Im Wonnemonat Mai erreicht die Vogelbalz ihren Höhepunkt. Dies fällt selbst Nicht-Vogelkundlern auf – es singt und zwitschert überall. Die Vogeleltern haben nun voll zu tun. Es werden Nester gebaut und hungrige Schnäbel gestopft.

So auch in der Heimat des Biotologen Yann: die Nachtigall ist zu hören. Als „Königin der Nacht“ verzaubert sie mit ihrem klaren Gesang die Natur und ihre Umgebung.

Nach der Paarbildung bauen die Nachtigallen ihr Nest im Unterwuchs oder Halbschatten in der Nähe des Bodens.
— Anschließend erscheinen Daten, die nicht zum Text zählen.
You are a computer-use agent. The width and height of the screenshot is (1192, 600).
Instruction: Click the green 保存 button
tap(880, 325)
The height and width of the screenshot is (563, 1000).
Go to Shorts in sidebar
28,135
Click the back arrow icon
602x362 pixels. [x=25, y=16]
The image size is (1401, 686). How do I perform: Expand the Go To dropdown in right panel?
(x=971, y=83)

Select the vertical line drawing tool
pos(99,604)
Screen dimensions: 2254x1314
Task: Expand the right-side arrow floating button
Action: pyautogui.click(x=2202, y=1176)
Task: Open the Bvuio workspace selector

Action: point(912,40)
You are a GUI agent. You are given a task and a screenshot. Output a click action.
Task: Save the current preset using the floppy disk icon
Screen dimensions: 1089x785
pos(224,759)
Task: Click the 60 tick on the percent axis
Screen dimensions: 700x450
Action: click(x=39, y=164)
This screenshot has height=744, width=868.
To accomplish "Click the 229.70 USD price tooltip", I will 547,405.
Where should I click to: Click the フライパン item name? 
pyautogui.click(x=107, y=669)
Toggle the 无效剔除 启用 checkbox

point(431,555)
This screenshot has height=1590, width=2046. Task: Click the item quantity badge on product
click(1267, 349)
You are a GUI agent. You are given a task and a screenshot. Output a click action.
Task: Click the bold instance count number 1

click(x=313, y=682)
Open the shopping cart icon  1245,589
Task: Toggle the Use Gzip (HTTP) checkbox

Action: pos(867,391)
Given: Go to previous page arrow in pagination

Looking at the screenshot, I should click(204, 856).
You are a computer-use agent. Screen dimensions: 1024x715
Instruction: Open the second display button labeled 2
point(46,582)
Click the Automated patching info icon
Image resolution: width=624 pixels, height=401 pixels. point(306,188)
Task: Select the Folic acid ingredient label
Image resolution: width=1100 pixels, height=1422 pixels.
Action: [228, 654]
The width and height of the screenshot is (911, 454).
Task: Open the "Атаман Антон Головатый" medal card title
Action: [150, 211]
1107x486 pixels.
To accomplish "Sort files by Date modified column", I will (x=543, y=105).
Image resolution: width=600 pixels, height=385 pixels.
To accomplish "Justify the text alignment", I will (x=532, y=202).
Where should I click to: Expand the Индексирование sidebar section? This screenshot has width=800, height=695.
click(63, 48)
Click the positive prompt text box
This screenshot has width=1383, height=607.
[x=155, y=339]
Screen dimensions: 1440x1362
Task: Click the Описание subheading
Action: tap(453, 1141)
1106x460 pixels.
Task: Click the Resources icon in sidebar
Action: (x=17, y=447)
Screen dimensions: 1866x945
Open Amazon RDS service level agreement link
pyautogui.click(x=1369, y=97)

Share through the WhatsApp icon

Anfang Mai kommt es zur Eiablage von vier bis sechs olivgrauen oder braunen Eiern. 14 Tage später ist es soweit: der Nachwuchs zeigt sich in Form kleiner prächtiger Nachtigall-Jungen. Diese können bereits zehn Tage später ihr Nest verlassen und die Natur erkunden.

Doch unser Wohnumfeld bietet immer weniger Brutmöglichkeiten. Daher sollten wir darauf Acht geben, dass Strauch- und Kräuterschichten ihren Bestand behalten.